Currently, AI's "intelligence" is primarily based on pattern recognition and statistical associations from vast amounts of data; it lacks the "embodied understanding" unique to humans, which is based on embodied experience, emotions, intentions, and values. AI can manipulate symbols but cannot experience the real world that those symbols refer to. Therefore, AI's "explanation" is fundamentally different from human "understanding." Acknowledging this fundamental difference is a prerequisite for avoiding the "illusion."
Thus, AI should not be positioned as a "cognitive substitute," but rather as a "cognitive enhancer." Its value lies in processing complexities and scales that are difficult for humans to reach, thereby uncovering hidden patterns, providing novel perspectives, and inspiring innovation. However, the ultimate construction of meaning, value judgment, and critical reflection must be completed by human subjects. The future challenge lies in designing AI systems that can clearly reveal their limitations, encourage users to engage in deep exploration, and promote human-machine collaboration rather than one-sided dependence.

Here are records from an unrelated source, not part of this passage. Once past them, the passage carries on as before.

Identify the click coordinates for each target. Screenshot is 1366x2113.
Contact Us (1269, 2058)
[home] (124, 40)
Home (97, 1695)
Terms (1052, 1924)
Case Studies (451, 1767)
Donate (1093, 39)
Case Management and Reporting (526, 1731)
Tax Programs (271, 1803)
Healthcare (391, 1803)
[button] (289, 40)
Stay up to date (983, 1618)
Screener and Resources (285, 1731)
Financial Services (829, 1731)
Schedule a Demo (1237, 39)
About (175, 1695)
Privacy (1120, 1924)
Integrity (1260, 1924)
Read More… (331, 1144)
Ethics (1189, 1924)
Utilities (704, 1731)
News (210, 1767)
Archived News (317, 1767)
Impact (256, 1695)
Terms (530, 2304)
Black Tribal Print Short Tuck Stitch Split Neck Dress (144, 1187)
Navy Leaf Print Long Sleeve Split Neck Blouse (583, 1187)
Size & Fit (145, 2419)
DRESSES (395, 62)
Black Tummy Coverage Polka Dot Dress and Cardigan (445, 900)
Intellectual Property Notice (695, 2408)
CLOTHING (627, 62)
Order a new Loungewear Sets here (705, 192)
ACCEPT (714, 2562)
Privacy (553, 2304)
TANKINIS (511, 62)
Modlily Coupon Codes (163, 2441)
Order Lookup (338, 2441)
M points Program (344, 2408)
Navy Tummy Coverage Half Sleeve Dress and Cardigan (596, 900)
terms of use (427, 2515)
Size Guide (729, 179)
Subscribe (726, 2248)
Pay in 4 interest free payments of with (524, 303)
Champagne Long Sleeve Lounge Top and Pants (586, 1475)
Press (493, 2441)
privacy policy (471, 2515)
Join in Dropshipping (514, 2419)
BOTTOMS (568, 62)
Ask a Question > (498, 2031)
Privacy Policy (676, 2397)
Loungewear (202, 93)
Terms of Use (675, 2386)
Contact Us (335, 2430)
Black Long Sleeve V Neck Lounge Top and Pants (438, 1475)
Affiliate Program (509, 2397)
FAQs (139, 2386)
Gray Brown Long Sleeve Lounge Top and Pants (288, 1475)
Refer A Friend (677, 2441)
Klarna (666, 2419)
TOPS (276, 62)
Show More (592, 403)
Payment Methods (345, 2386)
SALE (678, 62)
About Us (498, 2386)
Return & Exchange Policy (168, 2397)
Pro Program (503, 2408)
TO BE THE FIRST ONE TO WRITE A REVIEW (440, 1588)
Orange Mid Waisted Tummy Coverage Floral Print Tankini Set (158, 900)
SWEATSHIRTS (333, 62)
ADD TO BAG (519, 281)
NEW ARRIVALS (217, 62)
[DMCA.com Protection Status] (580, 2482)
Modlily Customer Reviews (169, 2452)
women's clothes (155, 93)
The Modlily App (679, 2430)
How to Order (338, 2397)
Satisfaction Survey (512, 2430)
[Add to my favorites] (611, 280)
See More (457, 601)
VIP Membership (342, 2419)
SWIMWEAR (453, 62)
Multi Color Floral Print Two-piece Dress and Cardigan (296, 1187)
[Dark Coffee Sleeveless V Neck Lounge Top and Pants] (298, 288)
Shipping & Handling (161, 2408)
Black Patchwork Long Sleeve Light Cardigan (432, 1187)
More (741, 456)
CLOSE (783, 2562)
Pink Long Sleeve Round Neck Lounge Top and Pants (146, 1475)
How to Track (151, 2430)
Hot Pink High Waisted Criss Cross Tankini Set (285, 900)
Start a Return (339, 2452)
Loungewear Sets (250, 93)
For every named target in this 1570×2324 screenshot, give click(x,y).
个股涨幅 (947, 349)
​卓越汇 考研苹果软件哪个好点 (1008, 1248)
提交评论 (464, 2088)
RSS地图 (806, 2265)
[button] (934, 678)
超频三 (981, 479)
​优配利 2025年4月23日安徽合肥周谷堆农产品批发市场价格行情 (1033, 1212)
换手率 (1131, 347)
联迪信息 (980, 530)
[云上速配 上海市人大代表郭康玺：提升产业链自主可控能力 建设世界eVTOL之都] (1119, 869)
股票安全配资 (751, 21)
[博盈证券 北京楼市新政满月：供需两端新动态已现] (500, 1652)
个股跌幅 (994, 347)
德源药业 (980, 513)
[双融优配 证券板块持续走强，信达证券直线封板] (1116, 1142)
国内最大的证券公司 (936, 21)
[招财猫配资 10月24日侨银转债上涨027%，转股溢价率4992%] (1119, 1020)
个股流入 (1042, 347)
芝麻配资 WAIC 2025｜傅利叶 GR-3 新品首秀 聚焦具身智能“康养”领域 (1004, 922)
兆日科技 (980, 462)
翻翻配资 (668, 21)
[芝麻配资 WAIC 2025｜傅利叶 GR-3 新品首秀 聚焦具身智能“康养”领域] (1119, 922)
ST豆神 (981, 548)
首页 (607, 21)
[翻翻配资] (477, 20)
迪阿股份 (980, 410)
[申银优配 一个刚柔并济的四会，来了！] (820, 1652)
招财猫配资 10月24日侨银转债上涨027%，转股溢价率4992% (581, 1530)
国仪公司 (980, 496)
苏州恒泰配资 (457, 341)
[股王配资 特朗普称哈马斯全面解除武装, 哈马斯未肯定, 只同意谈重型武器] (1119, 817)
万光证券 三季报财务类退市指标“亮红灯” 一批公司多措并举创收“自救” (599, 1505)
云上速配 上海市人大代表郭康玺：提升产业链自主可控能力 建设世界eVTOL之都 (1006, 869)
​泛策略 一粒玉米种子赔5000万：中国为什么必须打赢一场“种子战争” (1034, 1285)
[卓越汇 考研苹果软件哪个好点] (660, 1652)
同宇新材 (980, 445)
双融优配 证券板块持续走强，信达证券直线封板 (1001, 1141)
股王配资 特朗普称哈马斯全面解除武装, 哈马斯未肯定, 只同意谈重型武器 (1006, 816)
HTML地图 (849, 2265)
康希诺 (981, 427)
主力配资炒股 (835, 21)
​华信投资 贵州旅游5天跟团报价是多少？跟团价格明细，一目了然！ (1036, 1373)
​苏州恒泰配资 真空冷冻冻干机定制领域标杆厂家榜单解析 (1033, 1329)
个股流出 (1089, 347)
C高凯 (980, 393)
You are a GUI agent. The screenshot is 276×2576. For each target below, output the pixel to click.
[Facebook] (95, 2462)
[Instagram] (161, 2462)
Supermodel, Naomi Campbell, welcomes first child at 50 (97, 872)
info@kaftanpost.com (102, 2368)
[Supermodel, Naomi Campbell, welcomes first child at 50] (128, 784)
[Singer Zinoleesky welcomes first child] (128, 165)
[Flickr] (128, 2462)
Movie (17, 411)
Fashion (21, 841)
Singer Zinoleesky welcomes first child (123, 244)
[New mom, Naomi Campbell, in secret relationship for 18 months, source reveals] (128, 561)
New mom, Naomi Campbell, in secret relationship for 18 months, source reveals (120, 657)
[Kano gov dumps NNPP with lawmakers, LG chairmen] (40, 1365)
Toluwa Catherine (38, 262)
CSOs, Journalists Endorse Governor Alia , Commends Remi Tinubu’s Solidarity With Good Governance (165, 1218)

Ultimately, the arrival of the AI era forces us to rethink the true meaning of "knowledge acquisition." It should not be simplified to the rapid input of information but rather encompass a complete process of active exploration, critical evaluation, deep thinking, associative construction, and innovative application. Safeguarding and empowering this process is the irreplaceable value of library science in the future wave. In an era where everyone can easily obtain "answers," cultivating the desire and ability to pursue "understanding" will be our most enduring contribution to society.
References: AI4IRM and IRM4AI: The Double Helix Engine Driving the Development of Information Resource Management.